START Document section

I can't believe some people really believe that.
cow76 at 11:46 AM JST - 6th October
Sarge, produce some reasoning to back up your opinions, or they're worthless. A huge amount of greenhouse gas (about 20% of the total) comes from meat farming, directly and indirectly. This is the same as that produced by cars.
cow76 at 11:51 AM JST - 6th October
From a UN site
Which causes more greenhouse gas emissions, rearing cattle or driving cars?
Surprise!
According to a new report published by the United Nations Food and Agriculture Organization, ****the livestock sector generates more greenhouse gas emissions as measured in CO2 equivalent – 18 percent – than transport. It is also a major source of land and water degradation.
Didn't take long to find this information but, hey, parroting Rush Limbaugh's hateful ideology beats doing research any day. Just stick to that.
Here's the link
http://www.fao.org/newsroom/en/news/2006/1000448/index.html
fritatten at 02:38 PM JST - 6th October
I know about the cows producing a lot of methane, which is s serious greenhouse gas, but in terms of CO2 they must certainly be regarded as renewable energy. I mean, why is a plant that grows taking up CO2 which is later released when it is burned as biofuel any greener than a cow that takes up CO2 and emits it partly on the field or when it is consumed? More importantly, the humankind suddenly becoming all vegetarians just isn't going to happen. Not even a 5% increase. It's been advertised as healthy and what-not-all and people didn't convert. They certainly aren't going to do it for "global warming", which has much less immediaty personal consequences. I think it better to focus on realistic ideas, technological progress or just simply: saving energy. There is so much energy wasted that could be saved without any consequences for the individual, it is a shame. And instead of making a top-down approach, campaigning to do this (turn off TV when not in unse), banning that and enforcing another (low-power light bulbs), governments should just raise taxes on energy and cut them on workforce. No wonder energy is wasted when an hour of work (like repairing stuff) is taxed over 100% (if you add all the taxes up from paycheck to sales tax) and energy is basically free (large companies get it so cheap as an "incentive" to come to this plaxe instead of anoher). Then let the market work the rest out... Imagine you had like 30% more money every month but the elctricity (and gasoline) bill just tripled. You'd start thinking about saving energy at home, and so would the companies.

END Document section

__What the exercise asks__
Continue the forum thread about livestock emissions and energy taxes from the point where it ends.

START Records provided

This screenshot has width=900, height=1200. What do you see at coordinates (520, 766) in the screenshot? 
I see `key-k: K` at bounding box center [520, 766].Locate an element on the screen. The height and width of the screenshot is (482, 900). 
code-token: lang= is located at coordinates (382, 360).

END Records provided
START Records provided

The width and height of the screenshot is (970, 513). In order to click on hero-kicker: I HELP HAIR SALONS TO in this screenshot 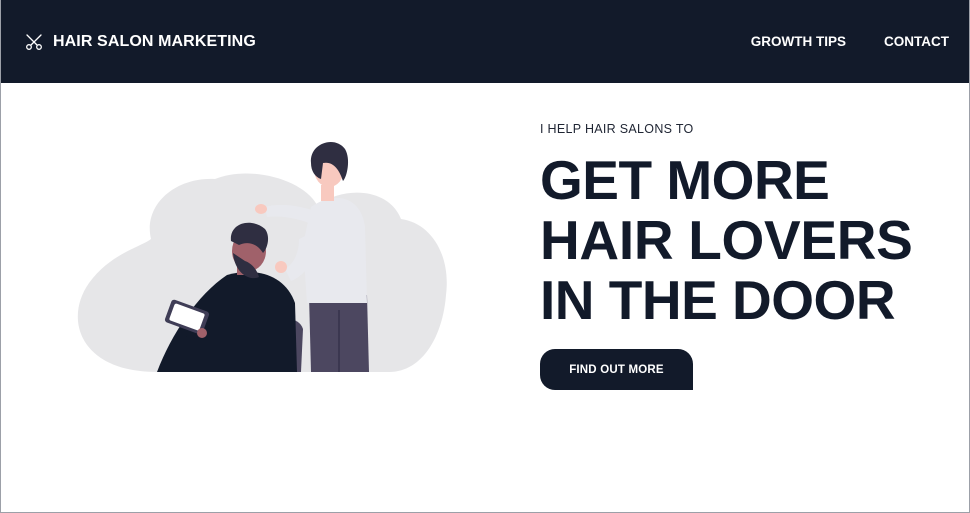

END Records provided

__Final answer__
Sarge at 05:01 PM JST - 6th October
"the livestock sector generates more greenhouse gas emissions than transport"
How do they measure livestock sector gas emissions?
Well, if that's true, then we should kill even more cows than we already do, eh?
cow76 at 09:01 PM JST - 6th October
Sarge, surely you could put a cow in a sealed area, measure accurately the amount of greenhouse gasses emitted and then multiply by the number of cows.
Yet again, another negative, snipey, poorly thought out question. Try positive arguments defending your own side for a change. Warning: may involve thinking.
cow76 at 09:56 PM JST - 6th October
why is a plant that grows taking up CO2 which is later released when it is burned as biofuel any greener than a cow that takes up CO2 and emits it partly on the field or when it is consumed?
It's a good question but the most important thing is efficiency. If you grow plants, you degrade the land. If you raise cattle, you also degrade the land. But the latter is much worse because cattle eat plants, not just grass but corn, soy, maize etc. So you're degrading the land to make plants and then further degrading the land by feeding those plants to cattle.
Also, fruit and vegetables produce many times more food in a given area than cattle farming (or any other kind of animal farming). So less land is required. Hey presto, more forest.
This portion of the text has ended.